Have a read of our thread for their 10 techniques...👇👇👇
1. “Sponsoring” the NHS by offloading junk food on healthcare workers.
Overworked keyworkers need nutritious food, not calorie-dense nutrient-poor products. But companies are offloading unsold food and capitalising on free marketing by sponsoring the pandemic heroes
2. Playing on our emotions to accelerate sales.
Taking advantage of our grief-stricken state might sound unfathomable but not for junk food brands! Cadburys uses clips of lockdown lived experiences to implore us to be generous. No need to ask Cadburys how we should do that!
3. “Helping” to keep kids busy at home.
While busy parents juggle working from home with childcare responsibilities, junk food companies are building brand loyalty with kids. Launching ebooks, games, quizzes & competitions sprinkled with an unhealthy dose of brand advertising.
4. Repurposing the stay home message
Often this comes with an instruction to buy their products as part of a responsible lockdown, of course!
Check out this astonishingly brazen directive from Just Eat positioning ordering a take-away as a charitable act.
5. Making charitable donations
Wherever you look at the moment it seems these brands are doing their bit for the common good. But often it’s the customers doing the donating. Is this really a gesture of goodwill or a PR stunt to win public favour & hush future criticism?
6. Telling us to recreate junk food at home
Giving away your brand’s recipes might seem self-defeating, but in these extreme circumstances, some brands have leapt at the chance to keep us thinking about their products while their stores are closed.
7. Imploring us to do their advertising for them.
ITV's #PeoplesAdBreak competition asks us to recreate Haribo & Walkers adverts. Winning remakes are shown on #BritainsGotTalent - a show which has faced previous scrutiny for cramming in heaps of junk food ads.
8. Presenting themselves as secure, safe solutions.
Food deliveries are a lifeline to those unable to leave their homes but Deliveroo is using the grey area: copying govt language & capitalising on framing themselves as delivering essential services to advertise unhealthy food.

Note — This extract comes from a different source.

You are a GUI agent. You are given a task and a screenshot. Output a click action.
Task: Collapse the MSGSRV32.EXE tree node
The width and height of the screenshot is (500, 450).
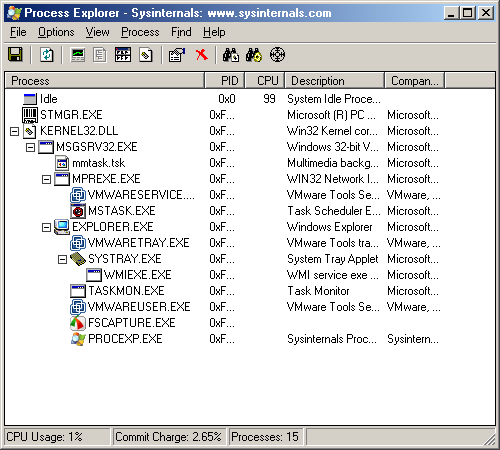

9. Aligning themselves with distantly related worthwhile causes
Brands are aligning themselves with positive social justice causes. Are they building rapport with those of us who want change? Finding allies where their competitors aren't looking? Or is it a distraction technique?
10. Advertising as usual
Most subtle but underhand is brands simply continuing to advertise junk as if blissfully unaware of the severe public health crisis. Loathe to give up months of marketing, Maltesers continued to advertise their golden bunny competition through lockdown.